**What the exercise asks**
Go through the listing below and say how many lines include "icon". Give the number by itself.

**Extracted material**
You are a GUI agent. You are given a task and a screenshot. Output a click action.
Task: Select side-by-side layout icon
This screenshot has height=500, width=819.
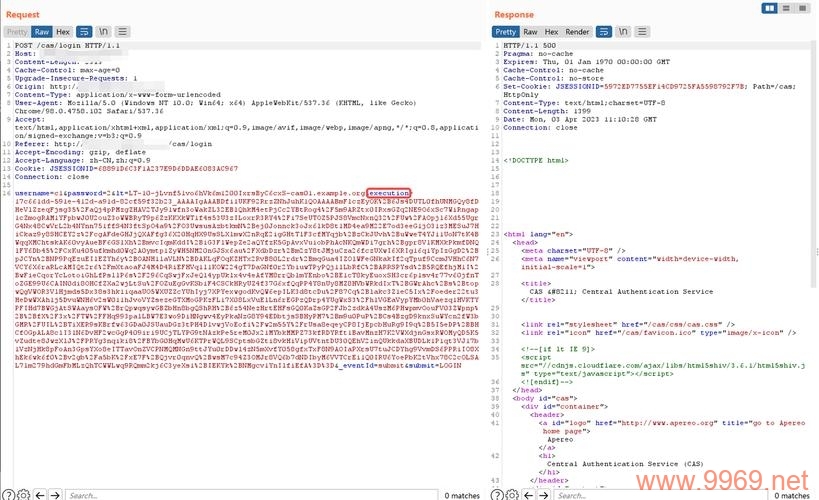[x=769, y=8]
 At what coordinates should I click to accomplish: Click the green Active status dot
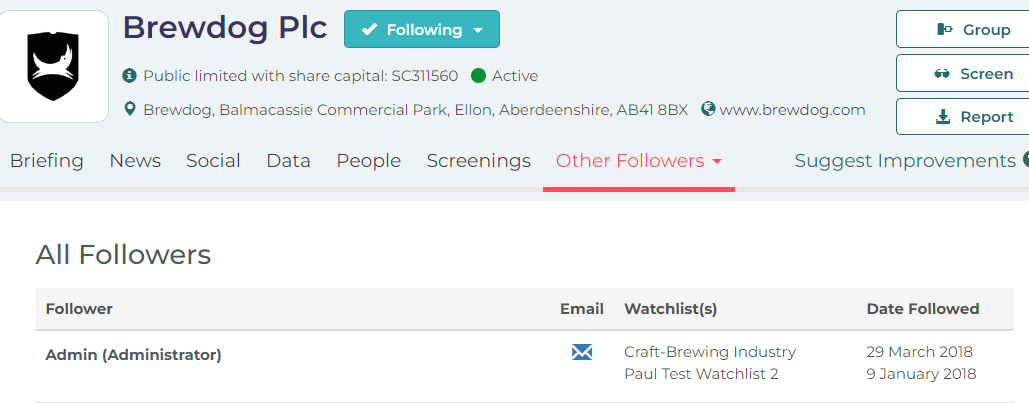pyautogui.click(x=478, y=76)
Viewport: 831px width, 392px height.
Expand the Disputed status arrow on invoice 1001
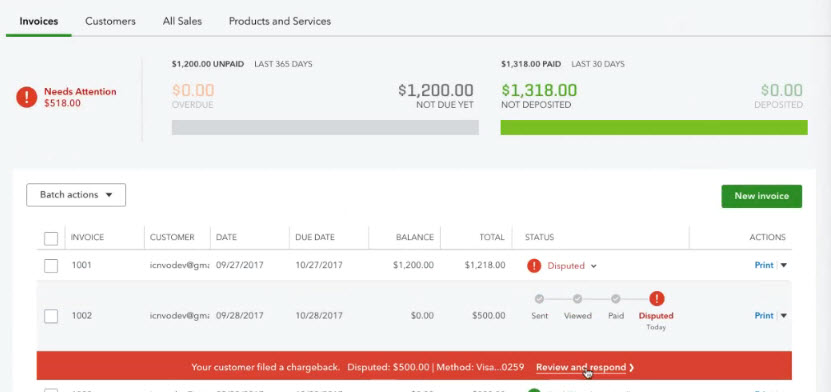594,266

...

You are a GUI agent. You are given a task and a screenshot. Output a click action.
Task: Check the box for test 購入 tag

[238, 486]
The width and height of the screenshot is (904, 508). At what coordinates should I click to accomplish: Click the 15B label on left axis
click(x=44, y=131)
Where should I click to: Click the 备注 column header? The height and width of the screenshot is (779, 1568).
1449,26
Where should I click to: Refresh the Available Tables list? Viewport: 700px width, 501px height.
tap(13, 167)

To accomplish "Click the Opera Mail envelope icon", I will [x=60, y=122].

**Reply**
2